## Text provided

Legal, ethical, expedient?

Or – Does the end justify the means?

One of the principles at the heart of our justice system is that the end does not justify the means. A persons actions are judged according to the law not according to some perceived hypothetical circumstance.

Once you start justifying your actions according to the ends then you are able to justify almost anything. This is the excuse for Guantanamo Bay and the Nazi human experiments for instance.

In this article which talked about the new laws relating to therapeutic cloning contained the following quote from Professor Tom Faunce.

“It’s really not acceptable that theoretical arguments, which have plagued this sort of debate, are inhibiting the development of research that will alleviate the suffering of these people.”

So what he is saying, and many other besides, is that the alleviation of suffering is sufficient justification for therapeutic cloning. This is the classic end justifies the means argument. So in effect he is saying that we have to look at the morality of an issue merely by assessing the outcomes rather than the actual process to reach that outcome. I need no tell you how this argument has been used by scientists in the past to justify many types of research that is now considered unethical. Was the argument against painful and in some instances lethal testing of animals a “theoretical argument”?

## Material provided
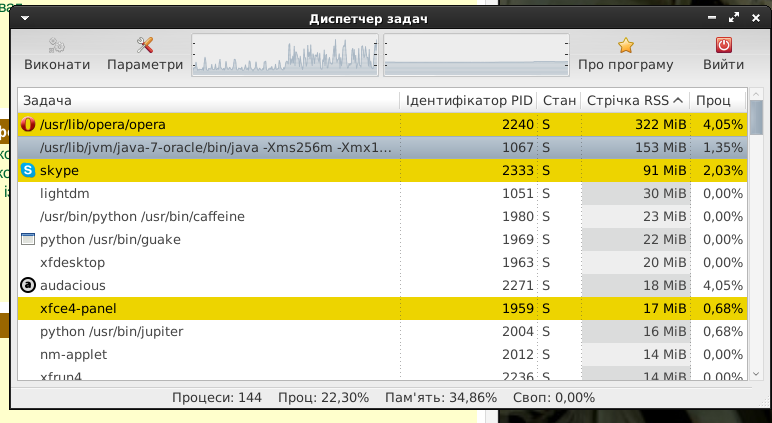
Task: Open Параметри tools icon
Action: pyautogui.click(x=145, y=45)
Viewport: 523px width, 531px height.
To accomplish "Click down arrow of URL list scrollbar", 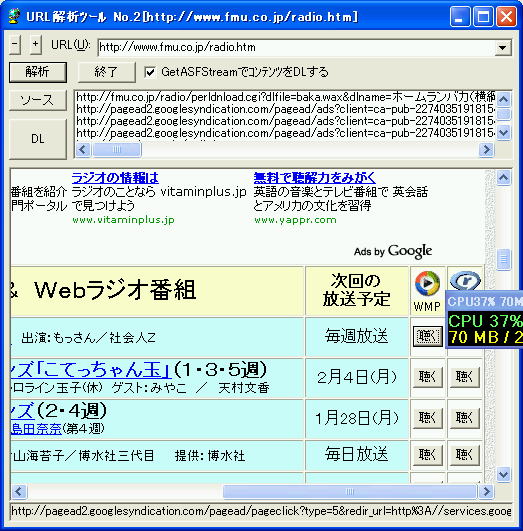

## Work instructions
Quote every line or sentence in the essay on whether the end justifies the means that ends with a question mark.

## Answer section
- Legal, ethical, expedient?
- Or – Does the end justify the means?
- Was the argument against painful and in some instances lethal testing of animals a “theoretical argument”?